Pada tanggal 10 sampai dengan 16 Juli 1945, BPUPKI mengadakan sidang kedua. Pada masa persidangan ini, BPUPKI membahas rancangan undang-undang dasar. Untuk itu, dibentuk Panitia Perancang Undang-Undang Dasar yang diketuai Ir. Sukarno. Panitia tersebut juga membentuk kelompok kecil yang beranggotakan tujuh orang yang khusus merumuskan rancangan UUD. Kelompok kecil ini diketuai Mr. Supomo dengan anggota Wongsonegoro, Ahmad Subarjo, Singgih, H. Agus Salim, dan Sukiman. Hasil kerjanya kemudian disempurnakan kebahasaannya oleh Panitia Penghalus Bahasa yang terdiri atas Husein Jayadiningrat, H. Agus Salim, dan Mr. Supomo. Ir. Sukarno melaporkan hasil kerja Panitia Perancang Undang-Undang pada sidang BPUPKI tanggal 14 Juli 1945. Pada laporannya disebutkan tiga hal pokok, yaitu pernyataan Indonesia merdeka, pembukaan undang-undang dasar, dan undang-undang dasar (batang tubuh). Pada tanggal 15 dan 16 Juli 1945 diadakan sidang untuk menyusun UUD berdasarkan hasil kerja Panitia Perancang Undang-Undang Dasar. Pada tanggal 17 Juli 1945 dilaporkan hasil kerja penyusunan UUD. Laporan diterima sidang pleno BPUPKI





    Pada tanggal 18 Agustus 1945, PPKI mengadakan sidangnya yang pertama. Pada sidang ini PPKI membahas konstitusi negara Indonesia, Presiden dan Wakil Presiden Indonesia, serta lembaga yang membantu tugas Presiden Indonesia. PPKI membahas konstitusi negara Indonesia dengan menggunakan naskah Piagam Jakarta yang telah disahkan BPUPKI. Namun, sebelum sidang dimulai, Bung Hatta dan beberapa tokoh Islam mengadakan pembahasan sendiri untuk mencari penyelesaian masalah kalimat ”... dengan kewajiban menjalankan syariat Islam bagi pemeluk-pemeluknya” pada kalimat ”Ketuhanan dengan kewajiban menjalankan syariat Islam bagi pemeluk-pemeluknya”. Tokoh-tokoh Islam yang membahas adalah Ki Bagus Hadikusumo, Kasman Singodimejo, K.H. Abdul Wachid Hasyim, dan Teuku Moh. Hassan. Mereka perlu membahas hal tersebut karena pesan dari pemeluk agama lain dan terutama tokoh-tokoh dari Indonesia bagian timur yang merasa keberatan dengan kalimat tersebut. Mereka mengancam akan mendirikan negara sendiri apabila kalimat tersebut tidak diubah. Dalam waktu yang tidak terlalu lama, dicapai kesepakatan untuk menghilangkan kalimat ”... dengan kewajiban menjalankan syariat Islam bagi pemeluk-pemeluknya”. Hal ini dilakukan untuk menjaga persatuan dan kesatuan bangsa Indonesia. Kita harus menghargai nilai juang para tokoh-tokoh yang sepakat menghilangkan kalimat ”.... dengan kewajiban menjalankan syariat Islam bagi pemeluk-pemeluknya.” Para tokoh PPKI berjiwa besar dan memiliki rasa nasionalisme yang tinggi. Mereka juga mengutamakan kepentingan bangsa dan negara di atas kepentingan pribadi dan golongan. Adapun tujuan diadakan pembahasan sendiri tidak pada forum sidang agar permasalahan cepat selesai. Dengan disetujuinya perubahan itu maka segera saja sidang pertama PPKI dibuka.

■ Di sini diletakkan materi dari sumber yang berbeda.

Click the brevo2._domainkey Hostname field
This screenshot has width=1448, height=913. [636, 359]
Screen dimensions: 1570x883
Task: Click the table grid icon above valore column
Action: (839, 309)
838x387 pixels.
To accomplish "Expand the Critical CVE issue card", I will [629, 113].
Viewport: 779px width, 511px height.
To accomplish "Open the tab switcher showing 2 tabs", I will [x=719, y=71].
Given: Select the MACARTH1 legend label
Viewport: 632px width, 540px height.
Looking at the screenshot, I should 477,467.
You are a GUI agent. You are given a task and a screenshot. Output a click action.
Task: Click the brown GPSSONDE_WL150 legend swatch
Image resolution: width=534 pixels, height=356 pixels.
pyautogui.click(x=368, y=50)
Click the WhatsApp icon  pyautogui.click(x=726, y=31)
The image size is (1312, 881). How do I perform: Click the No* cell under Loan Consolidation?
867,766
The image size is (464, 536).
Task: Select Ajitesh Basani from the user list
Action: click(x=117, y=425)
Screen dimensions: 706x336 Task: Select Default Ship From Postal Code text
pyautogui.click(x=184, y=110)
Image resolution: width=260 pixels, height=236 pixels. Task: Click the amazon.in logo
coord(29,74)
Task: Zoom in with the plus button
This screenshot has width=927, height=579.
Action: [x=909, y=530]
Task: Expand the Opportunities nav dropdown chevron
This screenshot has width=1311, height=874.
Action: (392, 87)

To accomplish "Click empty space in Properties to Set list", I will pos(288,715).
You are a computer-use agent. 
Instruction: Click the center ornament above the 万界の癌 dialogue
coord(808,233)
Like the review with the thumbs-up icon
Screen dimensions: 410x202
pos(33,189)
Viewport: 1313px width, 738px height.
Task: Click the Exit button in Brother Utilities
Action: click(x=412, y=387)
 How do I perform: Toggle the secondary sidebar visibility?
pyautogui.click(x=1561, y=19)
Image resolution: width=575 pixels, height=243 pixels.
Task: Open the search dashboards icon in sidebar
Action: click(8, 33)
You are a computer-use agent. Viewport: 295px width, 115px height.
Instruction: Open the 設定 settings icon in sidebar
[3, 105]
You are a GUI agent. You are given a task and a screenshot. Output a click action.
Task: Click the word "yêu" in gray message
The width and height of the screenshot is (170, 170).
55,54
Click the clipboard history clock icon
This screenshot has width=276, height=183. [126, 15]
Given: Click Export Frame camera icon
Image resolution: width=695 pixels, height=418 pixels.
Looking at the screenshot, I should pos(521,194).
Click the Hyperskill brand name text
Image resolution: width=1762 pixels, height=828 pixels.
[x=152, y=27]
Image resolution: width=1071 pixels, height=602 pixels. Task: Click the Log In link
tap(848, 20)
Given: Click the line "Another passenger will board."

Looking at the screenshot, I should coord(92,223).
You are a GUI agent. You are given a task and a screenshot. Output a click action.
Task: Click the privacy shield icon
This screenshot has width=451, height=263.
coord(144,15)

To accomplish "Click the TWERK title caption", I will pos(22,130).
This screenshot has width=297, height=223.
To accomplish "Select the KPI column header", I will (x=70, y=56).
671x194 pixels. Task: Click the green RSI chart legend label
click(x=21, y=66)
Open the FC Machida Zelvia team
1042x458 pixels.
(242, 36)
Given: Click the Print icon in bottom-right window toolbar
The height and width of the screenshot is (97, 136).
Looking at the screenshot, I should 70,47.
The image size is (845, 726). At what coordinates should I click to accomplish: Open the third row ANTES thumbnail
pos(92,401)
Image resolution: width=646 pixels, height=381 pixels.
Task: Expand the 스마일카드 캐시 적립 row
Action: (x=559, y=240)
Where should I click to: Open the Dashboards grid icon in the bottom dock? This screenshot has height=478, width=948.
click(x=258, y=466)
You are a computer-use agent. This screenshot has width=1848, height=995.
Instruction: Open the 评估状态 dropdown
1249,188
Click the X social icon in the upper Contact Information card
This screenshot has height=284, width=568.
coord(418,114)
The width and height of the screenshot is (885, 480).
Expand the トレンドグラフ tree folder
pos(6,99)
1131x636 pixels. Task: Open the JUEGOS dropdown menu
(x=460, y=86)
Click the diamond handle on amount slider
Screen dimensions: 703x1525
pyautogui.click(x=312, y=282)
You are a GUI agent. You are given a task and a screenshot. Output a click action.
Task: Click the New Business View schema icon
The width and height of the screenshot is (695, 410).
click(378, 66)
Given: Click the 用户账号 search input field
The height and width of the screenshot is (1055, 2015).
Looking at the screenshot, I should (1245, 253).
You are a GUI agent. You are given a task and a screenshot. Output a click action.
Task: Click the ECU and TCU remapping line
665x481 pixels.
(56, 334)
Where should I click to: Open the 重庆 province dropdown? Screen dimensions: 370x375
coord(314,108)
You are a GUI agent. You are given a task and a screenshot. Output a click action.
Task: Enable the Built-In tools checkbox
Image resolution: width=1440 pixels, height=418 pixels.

    Pertama, berkaitan dengan sila pertama yang semula berbunyi ”Ketuhanan dengan kewajiban menjalankan syariat Islam bagi pemeluk-pemeluknya” diubah menjadi ”Ketuhanan Yang Maha Esa”. Kedua, Bab II UUD Pasal 6 yang semula berbunyi ”Presiden ialah orang Indonesia yang beragama Islam” diubah menjadi ”Presiden ialah orang Indonesia asli”. Semua usulan itu diterima peserta sidang. Hal itu menunjukkan mereka sangat memperhatikan persatuan dan kesatuan bangsa. Rancangan hukum dasar yang diterima BPUPKI pada tanggal 17 Juli 1945 setelah disempurnakan oleh PPKI disahkan sebagai Undang-Undang Dasar Negara Indonesia. UUD itu kemudian dikenal sebagai UUD 1945. Keberadaan UUD 1945 diumumkan dalam berita Republik Indonesia Tahun ke-2 No. 7 Tahun 1946 pada halaman 45–48.

    Sistematika UUD 1945 itu terdiri atas hal sebagai berikut.

        Pancasila
        1. Ketuhanan Yang Maha Esa.
        2. Kemanusiaan yang adil dan beradab.
        3. Persatuan Indonesia.
        4. Kerakyatan yang dipimpin oleh hikmat kebijaksanaan dalam permusyawaratan/perwakilan.
        5. Keadilan sosial bagi seluruh rakyat Indonesia.